▸ Stated task:
Reproduce the material verbatim from its beginning through the line containing "click(908, 397)", including that line. Omit the pictures from your reproduction.

▸ Dataset entries:
---

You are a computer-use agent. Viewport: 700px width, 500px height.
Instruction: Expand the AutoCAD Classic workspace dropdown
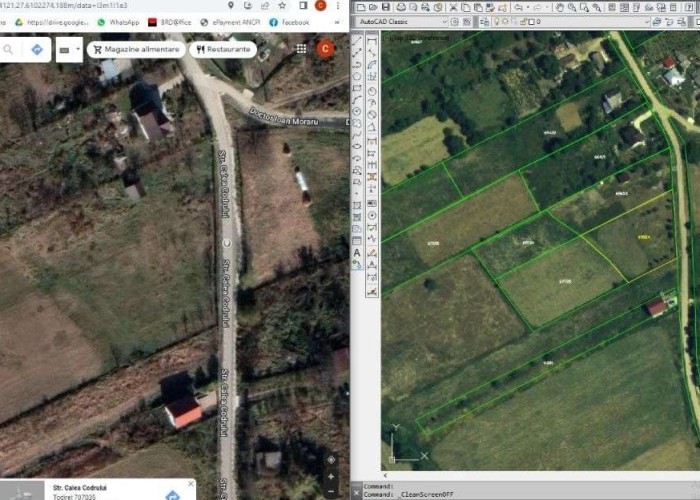pyautogui.click(x=444, y=21)
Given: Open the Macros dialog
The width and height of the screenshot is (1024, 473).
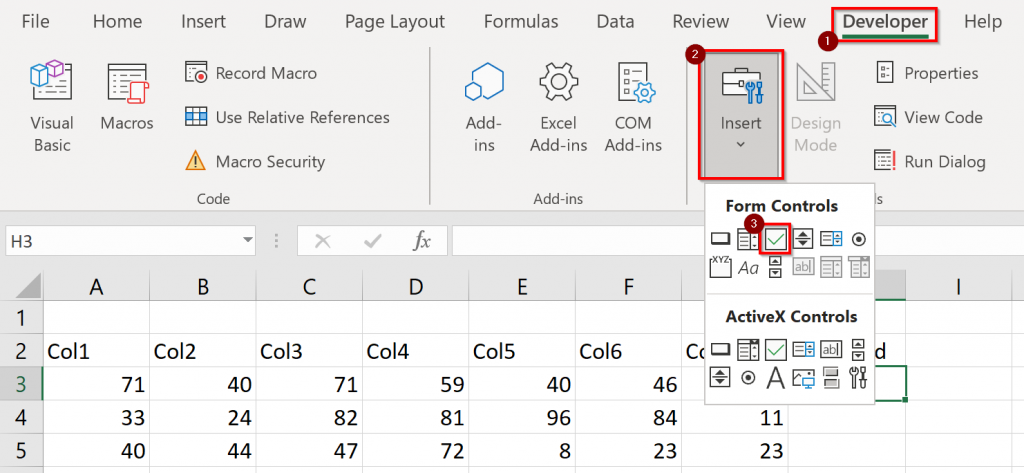Looking at the screenshot, I should point(127,98).
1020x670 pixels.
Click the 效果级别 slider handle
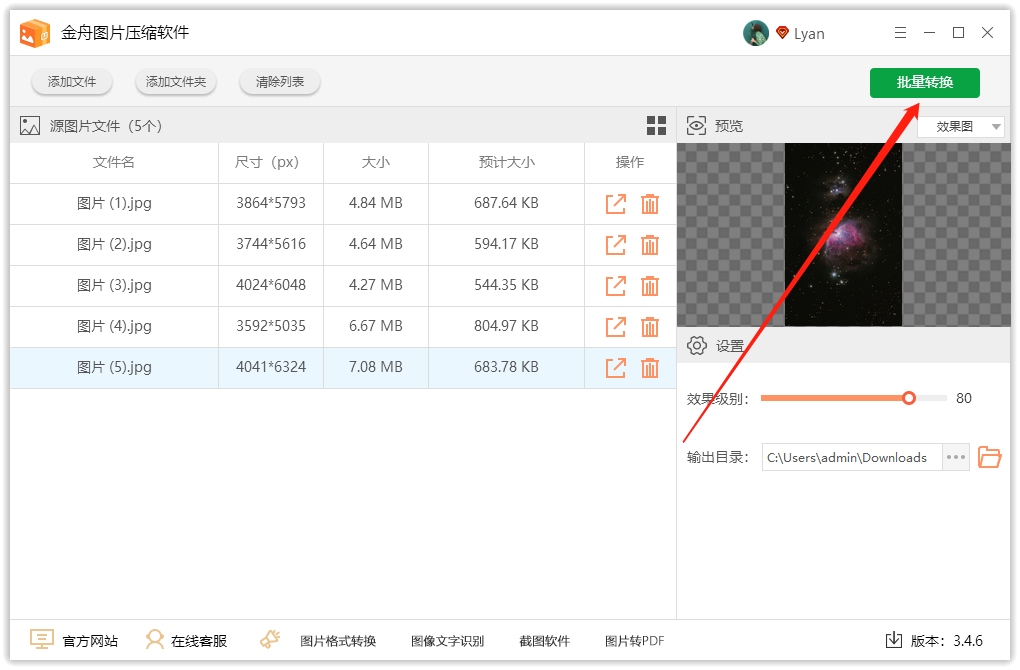click(908, 397)
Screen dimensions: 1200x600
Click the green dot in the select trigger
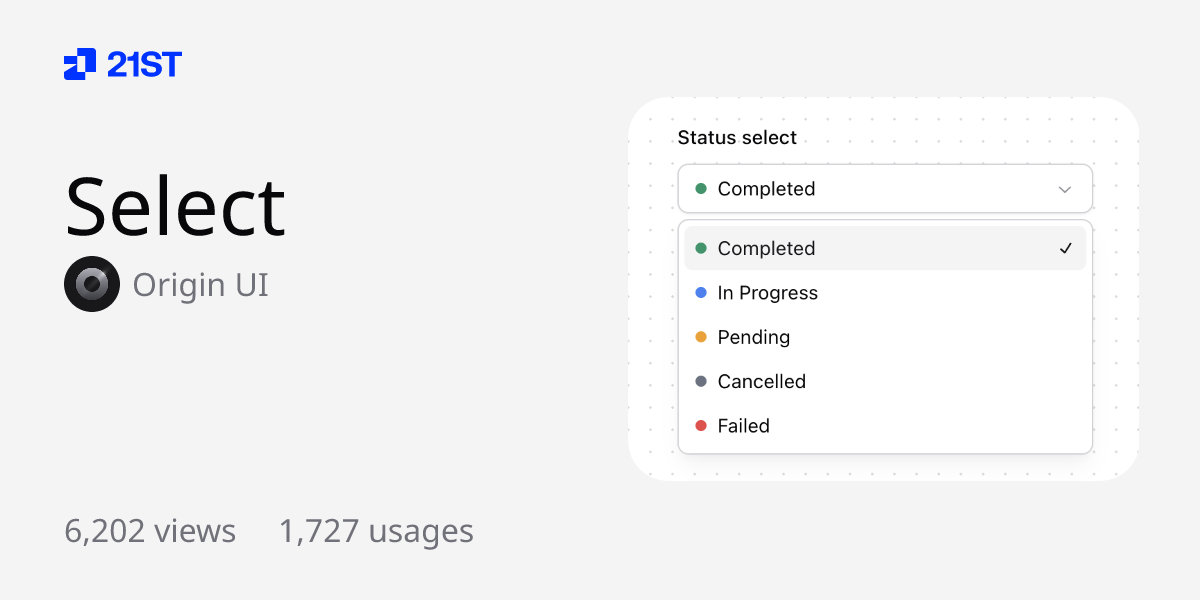tap(700, 189)
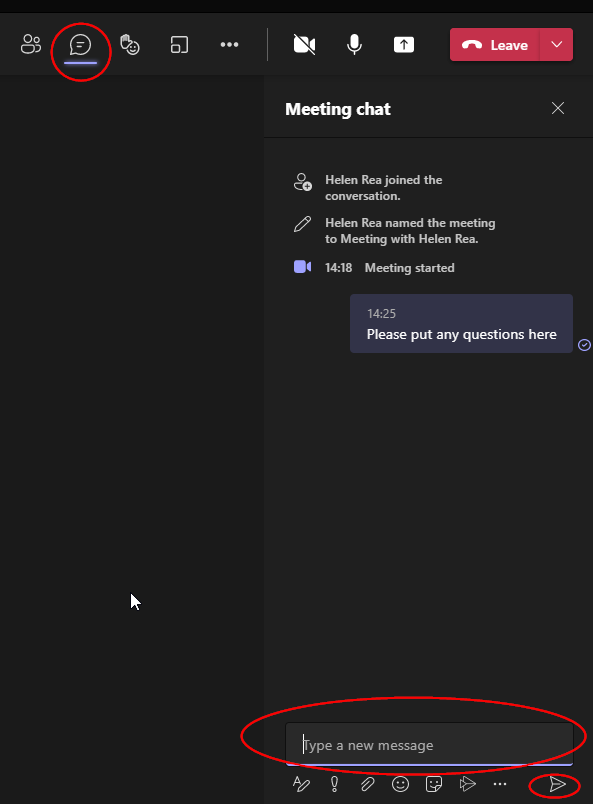The width and height of the screenshot is (593, 804).
Task: Open the Reactions raise-hand menu
Action: coord(130,45)
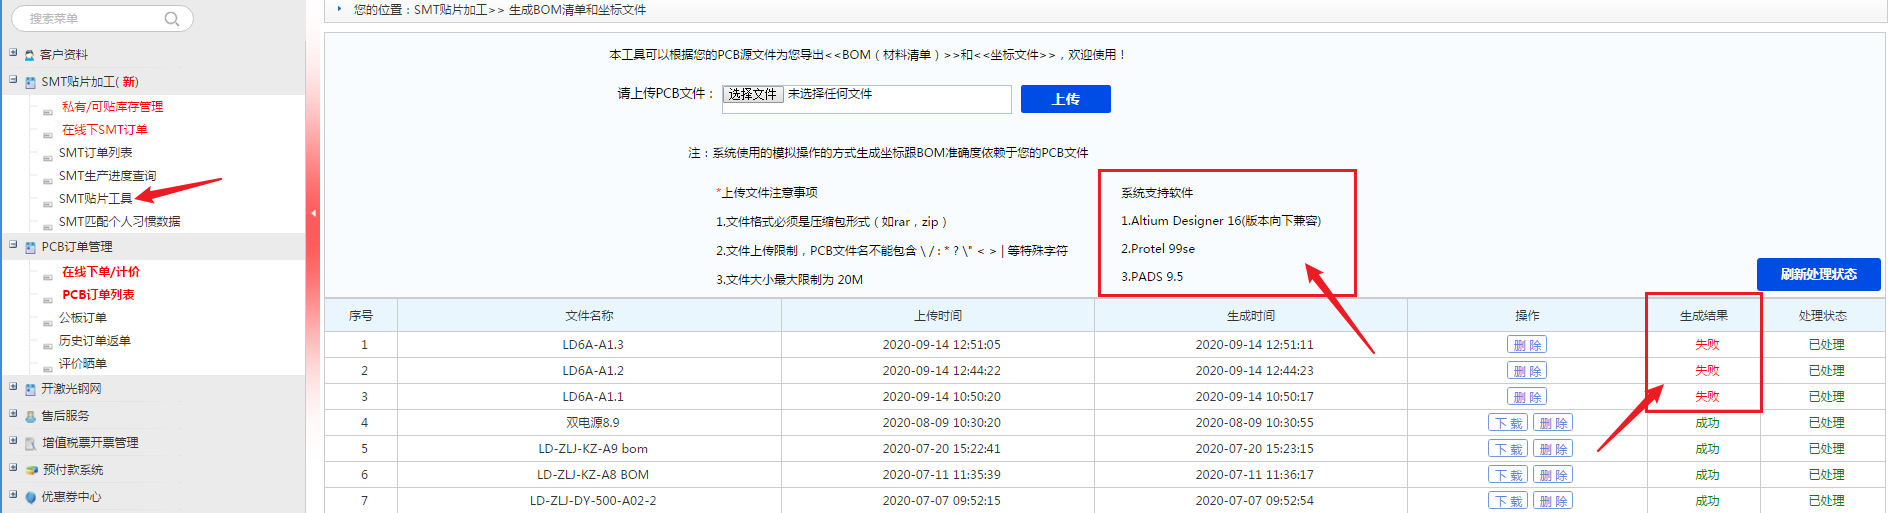The image size is (1890, 513).
Task: Go to PCB订单列表
Action: coord(98,295)
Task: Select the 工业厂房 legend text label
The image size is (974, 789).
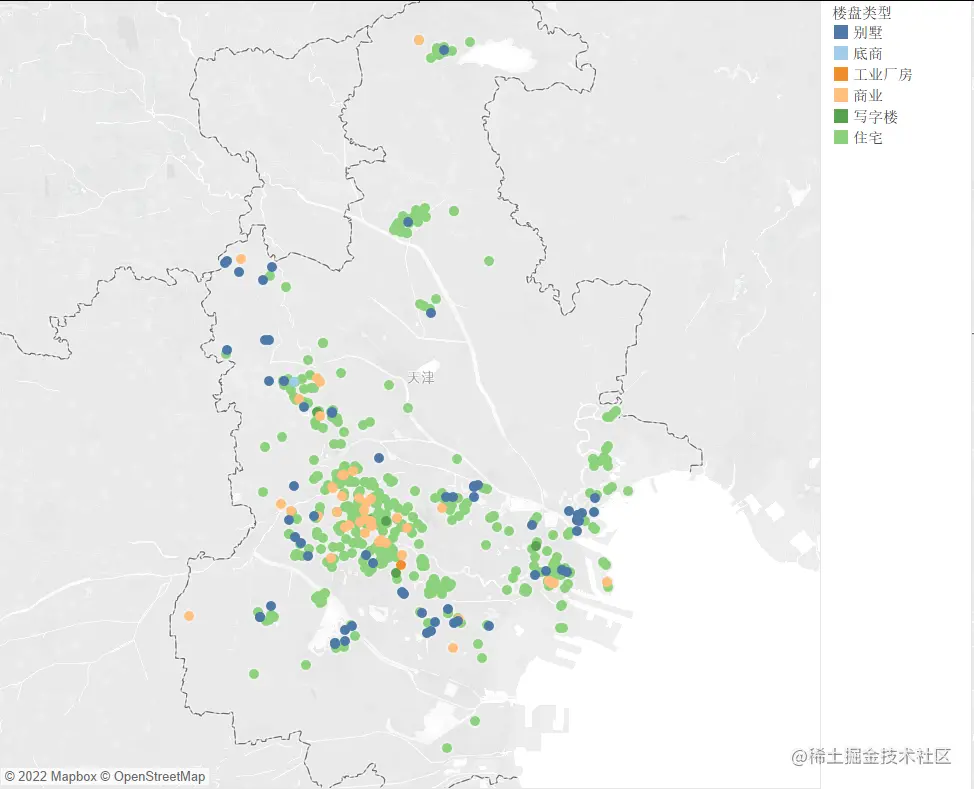Action: [883, 75]
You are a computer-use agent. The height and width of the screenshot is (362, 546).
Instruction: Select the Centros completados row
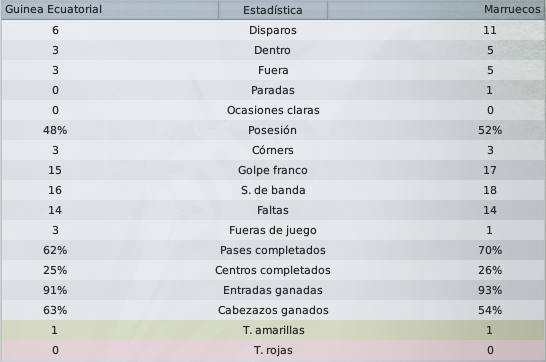tap(273, 270)
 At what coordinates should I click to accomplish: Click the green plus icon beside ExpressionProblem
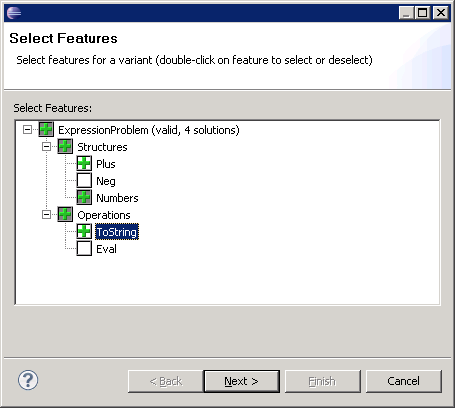click(x=46, y=129)
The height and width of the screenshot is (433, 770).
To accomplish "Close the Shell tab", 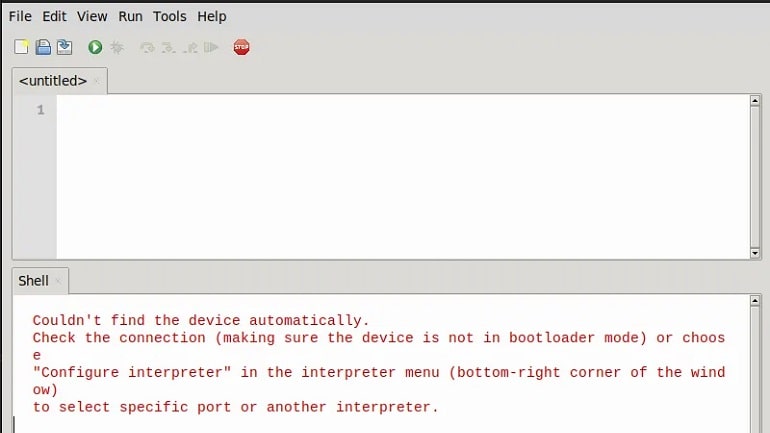I will (58, 281).
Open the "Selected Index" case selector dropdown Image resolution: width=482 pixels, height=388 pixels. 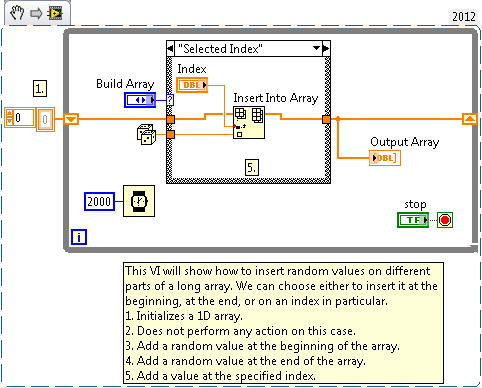317,48
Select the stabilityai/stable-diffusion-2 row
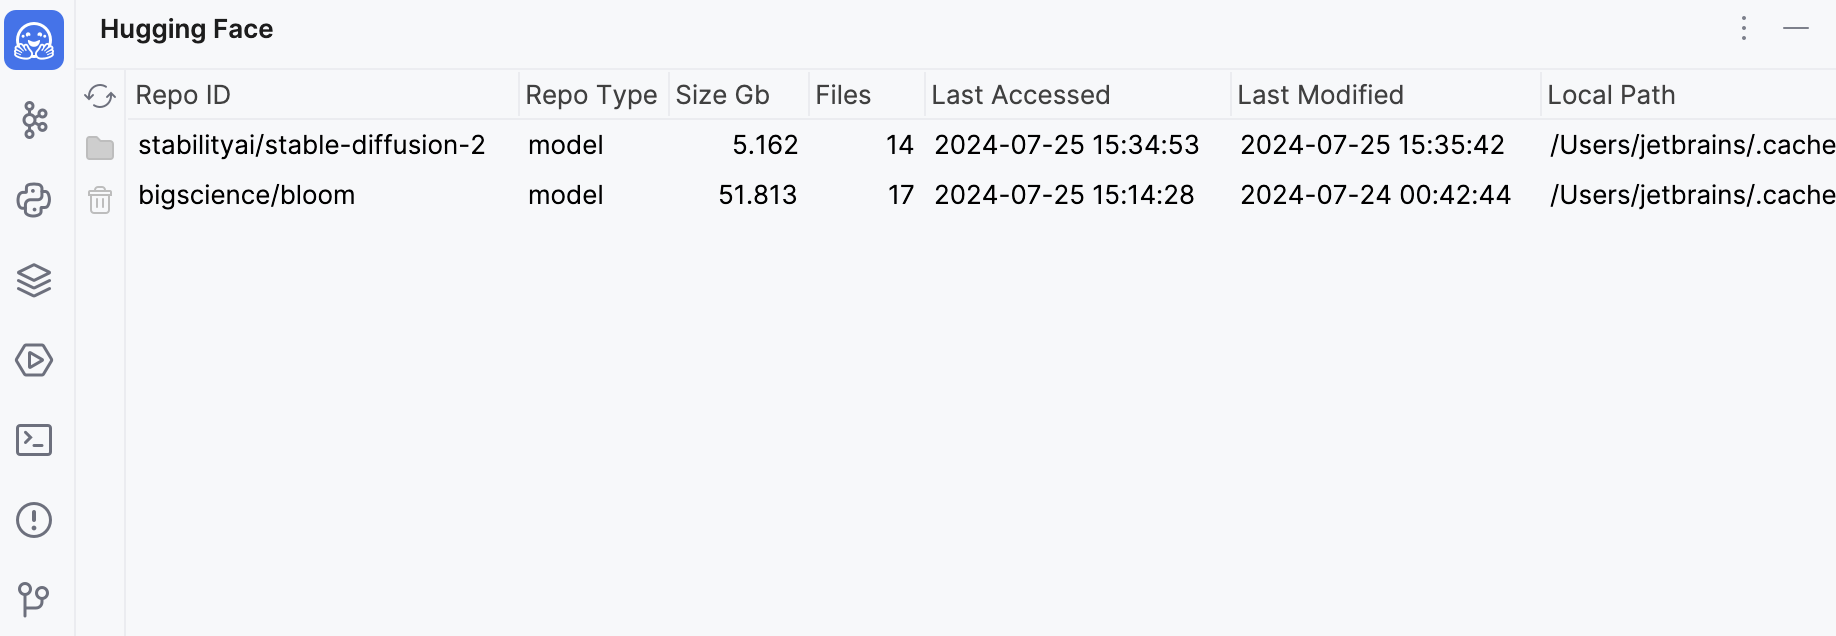 (x=313, y=145)
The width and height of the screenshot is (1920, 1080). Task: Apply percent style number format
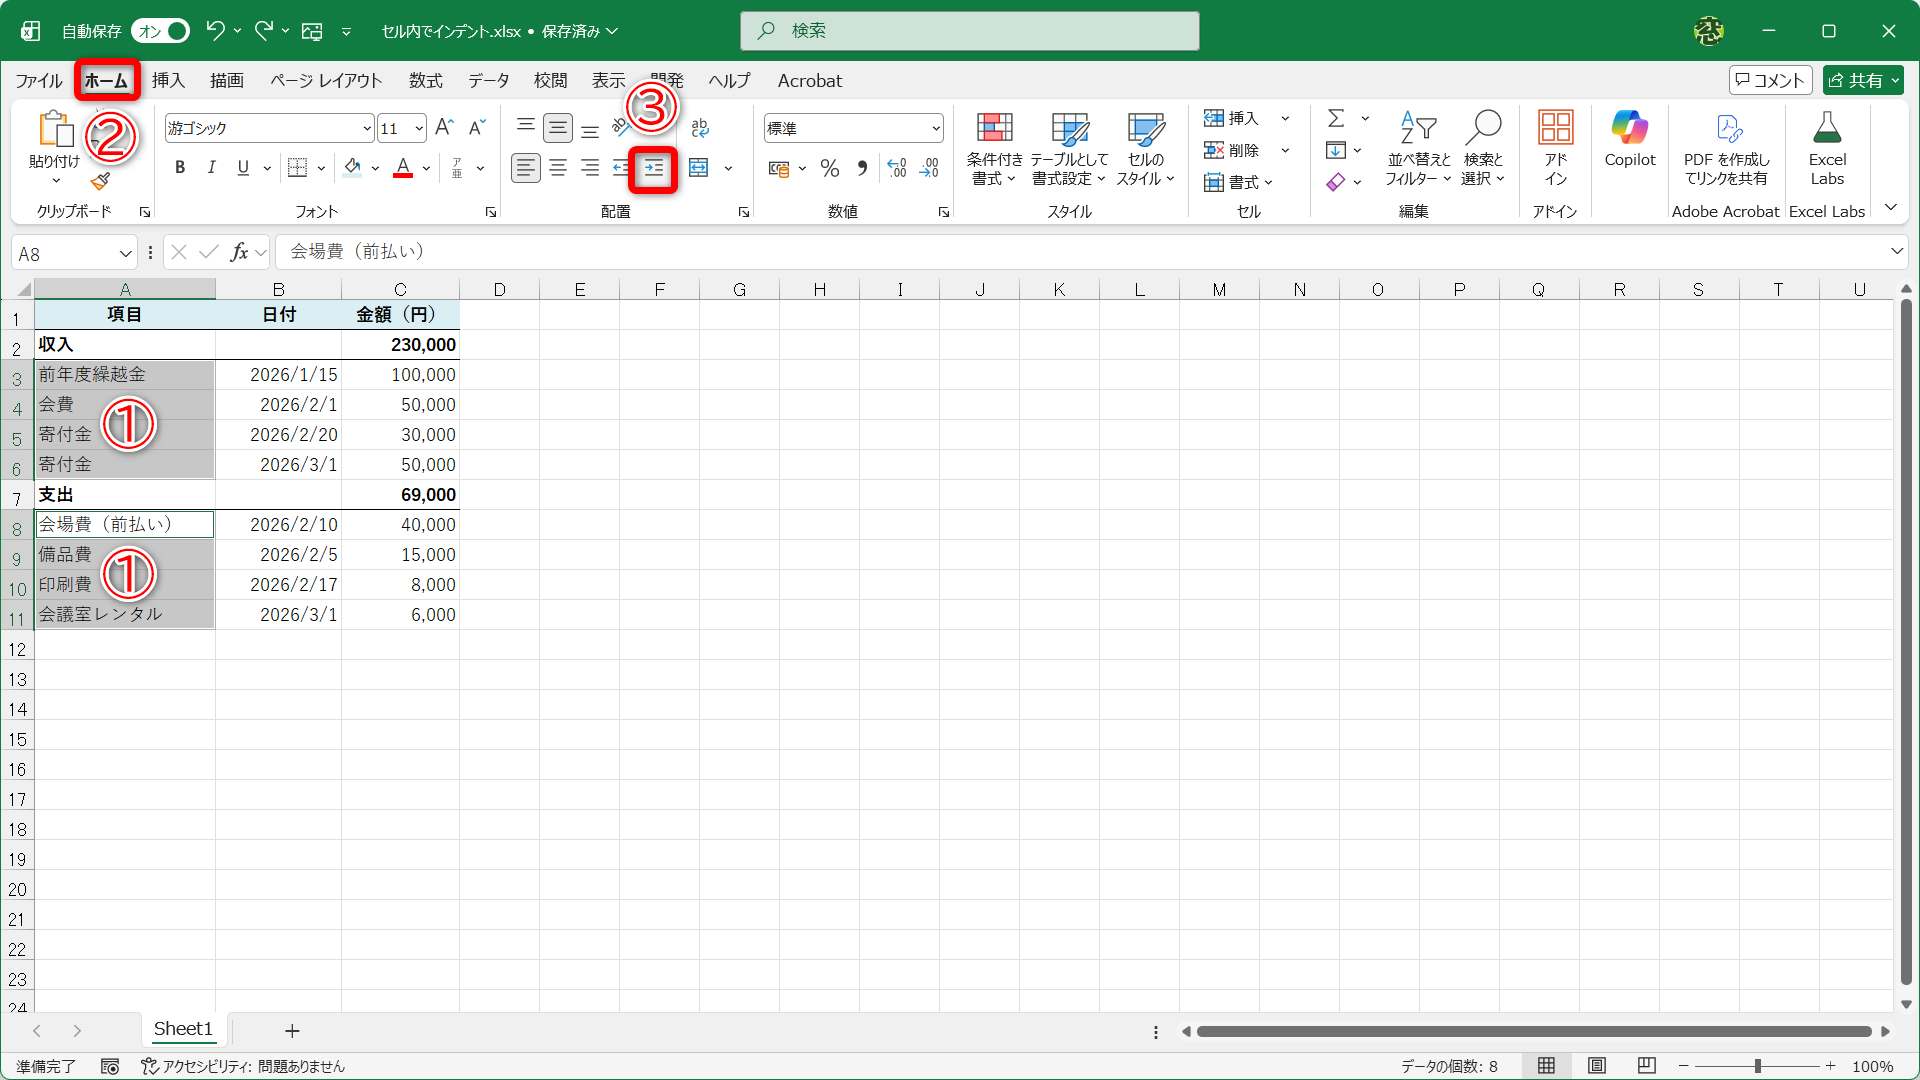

---

▸ Expected answer:
You are a computer-use agent. Viewport: 700px width, 500px height.
Instruction: Expand the AutoCAD Classic workspace dropdown
pyautogui.click(x=444, y=21)
Given: Open the Macros dialog
The width and height of the screenshot is (1024, 473).
Looking at the screenshot, I should point(127,98).
1020x670 pixels.
Click the 效果级别 slider handle
click(908, 397)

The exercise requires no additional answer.